Is Jay Electronica the Carlos Boozer of Rap?



Six years ago Carlos Boozer accepted a $68 million offer from the Utah Jazz, which came as a total and complete surprise to his then-current team, the Cleveland Cavaliers.

Six years later, LeBron James spurned the same team via a grandiose, drawn out announcement on prime time television that once again broke the collective heart of Cavaliers' fans.

In both instances, the Cavaliers were seemingly caught off guard and not expecting to lose their star players under any circumstances.

And now, just a few weeks ago to every one's surprise, Jay Electronica did the equivalent in Hiphop by signing a record contract with Jay-Z's record company, Roc Nation.

Now, it is no surprise that Electronica would enter into a record deal.

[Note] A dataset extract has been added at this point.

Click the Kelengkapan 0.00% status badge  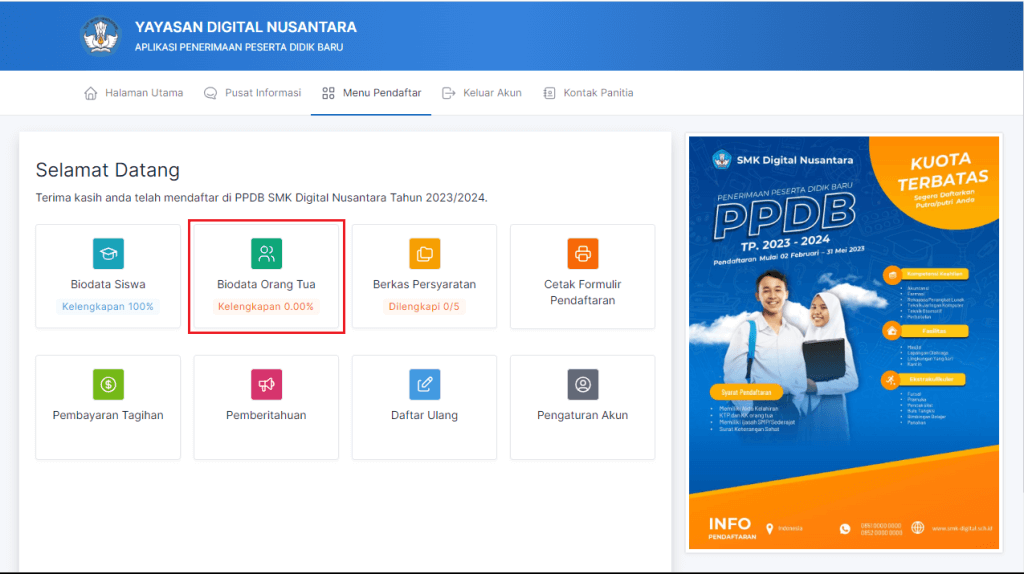click(266, 307)
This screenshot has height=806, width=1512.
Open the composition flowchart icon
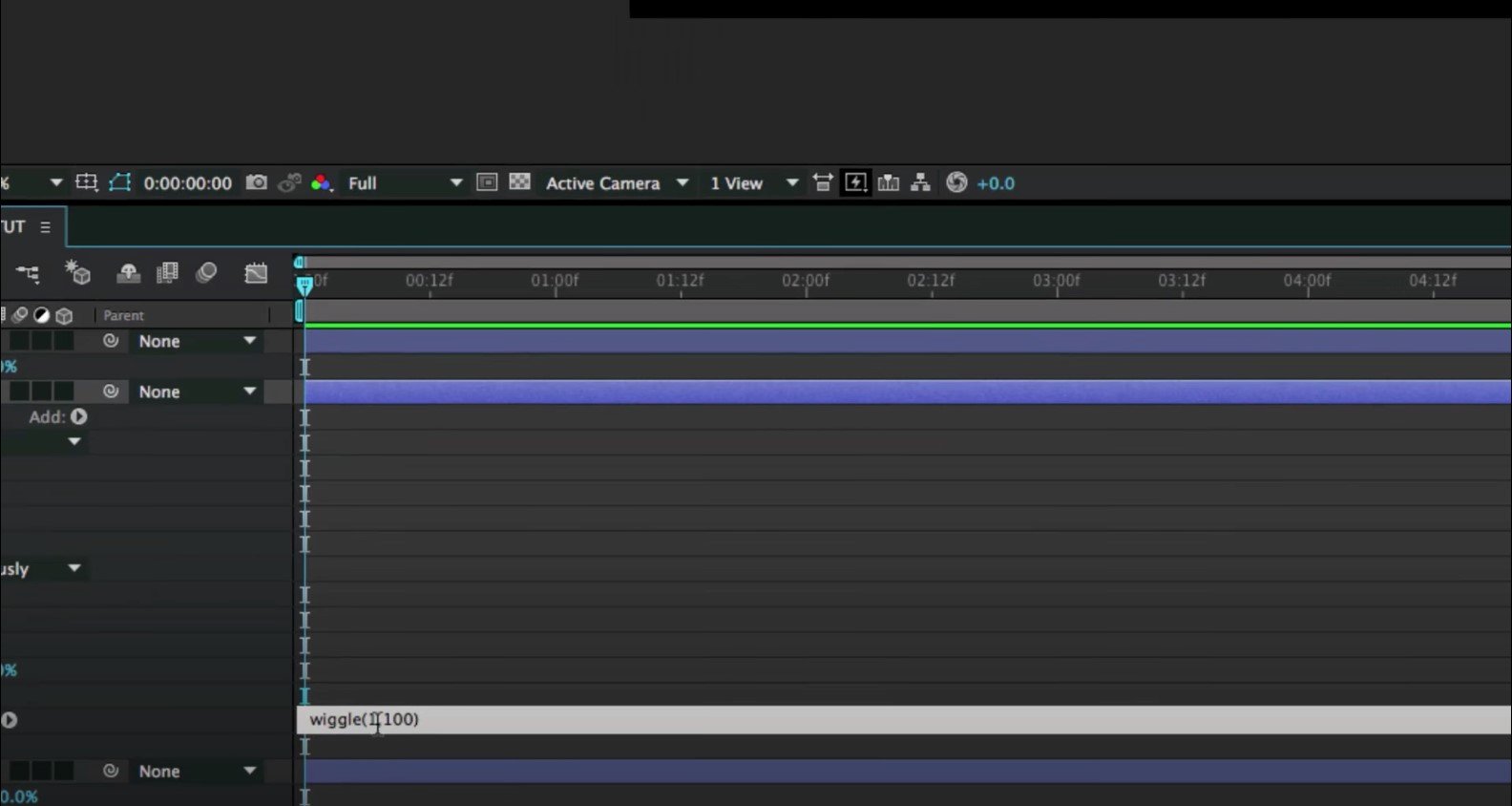coord(920,182)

In fact, it is what his fans were hoping for so that his music would be distributed in a wider and more professional manner than random Internet "leaks" every now and then.

But now details are emerging that suggest Jay Electronica pulled a Carlos Boozer and surprised everyone including his closest adviser, Just Blaze, who most likely had hopes of signing him to his own Fort Knocks Entertainment imprint.

Just Blaze didn't go as far as Diddy did by expressing his outrage via Twitter for the world to see (although Diddy recently rebuffed that notion), but a new video has recently surfaced in which Just says that while he and Jay Electronica are "still cool, there's things that we gotta talk about."



Just doesn't go into great detail, but he does say he understands how Diddy feels, which lets on that Just himself probably does feel some sense of betrayal from Jay Electronica.

It almost seems as though Jay Electronica and Just Blaze had an unwritten, binding understanding or agreement that Jay would be signed through Just's company and then sign with a major label. But it looks as though Jay has eliminated the middle man and gone straight to the cash cow, Shawn Carter.

Electronica can't be blamed for his decision, considering most of what Jay-Z touches turns to platinum or better. But lately Jay's track record hasn't been so stellar, what with J Cole floundering in the underground and Willow Smith making the most noise of all the artists on the Roc Nation roster.

On the flip side, Just Blaze is notorious for his problems with securing record deals for his artists, and Jay Electronica probably wants to get his career moving and not be relegated to being an Internet artist.

And aside from Biggie, Diddy's track record with signing rappers to Bad Boy have been nothing short of disappointing, disastrous, and in some cases demented.

At least with Jay-Z, Electronica will ideally have ready access to the best of everything, including an upper tier production team that is not solely made up of Just Blaze, as well as a guarantee of worldwide distribution.

As with Boozer and LeBron, it seems that Jay Electronica went not only to the highest bidder, but also to the team that gave him the best chance of winning immediately, and he can't be faulted for that.